89 points by codewithease 1 year ago flag hide 25 comments
gnawhoy 1 year ago next
Great work! I've been looking for a newsfeed aggregator that can adapt to my interests. Looking forward to trying this out!
carefulthinker 1 year ago next
Do you have any tutorial for setting up the machine learning algorithms? I'm interested in learning more about it.
gnawhoy 1 year ago prev next
Not at the moment, but I'll add it to my to-do list. The algorithms used are based on supervised learning - if that helps you search for a starting point.
ada_lovelace 1 year ago prev next
Interesting concept! What type of news do you aggregate - mainly tech or broader categories?
gnawhoy 1 year ago next
It includes a wide range of news sources (over 100), so the news can be quite diverse - but it is still tech-focused. Categories include web development, CS research, data science, VR, AI, and more.
pam_developer 1 year ago prev next
Thank you for sharing! Would love to see how it selects articles specific to my interests. Could you elaborate on the input you provide to the algorithm for personalization?
gnawhoy 1 year ago next
Sure! It looks at a user's reading habits (title and content reads, time spent on each article), as well as pre-selected interests. It uses this information to assign a score to each article, with higher scores attributed to articles more likely to be in line with the user's interests.
alice_the_encoder 1 year ago prev next
Very curious as to what pre-selected interests would help you match better. Is there a list of available options or perhaps a means of inputting a custom keyword?
gnawhoy 1 year ago next
Currently, we offer predefined options, but we are considering expanding to include custom keywords.
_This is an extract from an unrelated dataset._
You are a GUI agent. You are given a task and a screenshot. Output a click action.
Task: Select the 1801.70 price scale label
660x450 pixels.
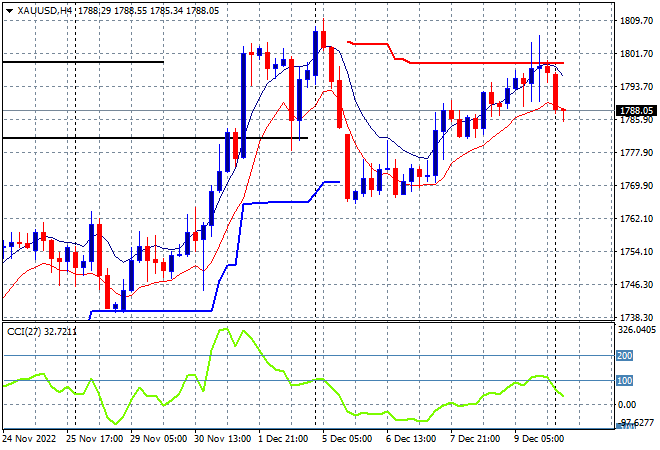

The current interests include several subtopics within AI (deep learning, NLP, computer vision, etc.), web development paradigms (JavaScript, React, Vue, etc.), and more.
crypt_cat 1 year ago prev next
Love the project, any plans on open-sourcing it?
gnawhoy 1 year ago next
It's something we might consider in the future, but for the time being, it's a closed-source project.
grace_coder19 1 year ago prev next
I'm impressed - do you have any evaluations or documentation of the algorithm's performance?
gnawhoy 1 year ago next
Thanks for the compliment! Yes, we evaluated the solution against a smaller (<100 users) random sample with a 0.82 precision score and ~0.75 recall. Documentation will be released along with a demo video soon.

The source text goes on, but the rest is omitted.